Exercise -> Please return the lines of the records below, from the line containing "Given: Select the Call Noise Reduction text" up to and including the line containing "Action: click(x=174, y=198)", unchanged. Leave the pictures out of your answer.

Records ->
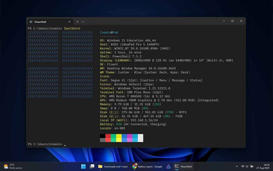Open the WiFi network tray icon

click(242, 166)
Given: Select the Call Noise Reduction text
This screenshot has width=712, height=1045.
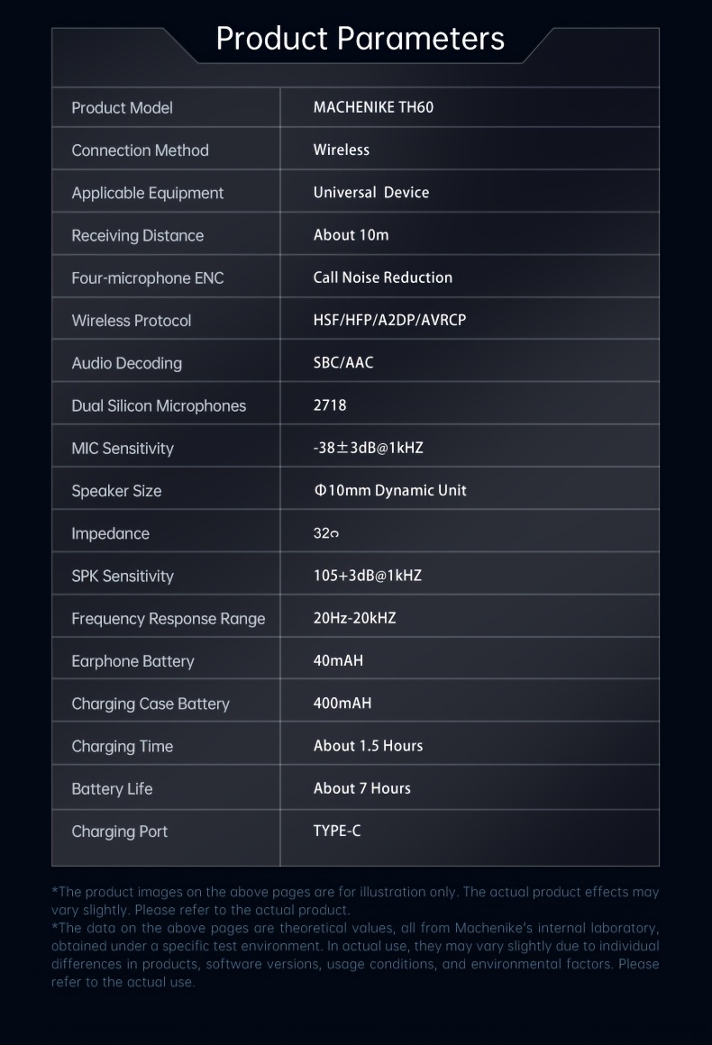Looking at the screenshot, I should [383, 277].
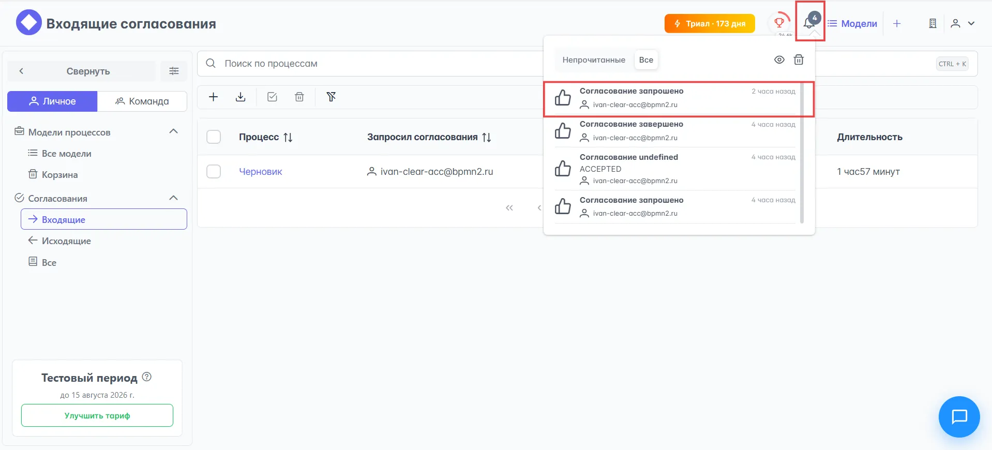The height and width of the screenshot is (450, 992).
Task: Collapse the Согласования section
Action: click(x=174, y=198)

--

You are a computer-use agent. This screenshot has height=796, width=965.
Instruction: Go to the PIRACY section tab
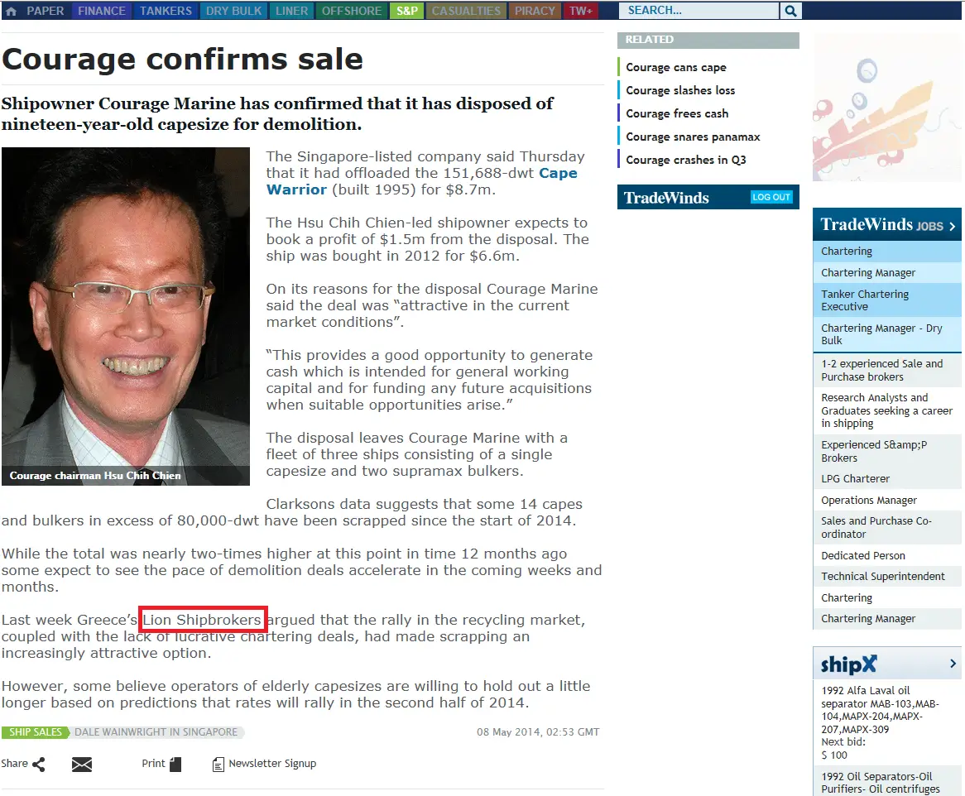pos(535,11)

Solved exercise ->
Given: Select the Call Noise Reduction text
This screenshot has width=712, height=1045.
Looking at the screenshot, I should [383, 277].
The height and width of the screenshot is (450, 992).
Task: Collapse the Согласования section
Action: click(x=174, y=198)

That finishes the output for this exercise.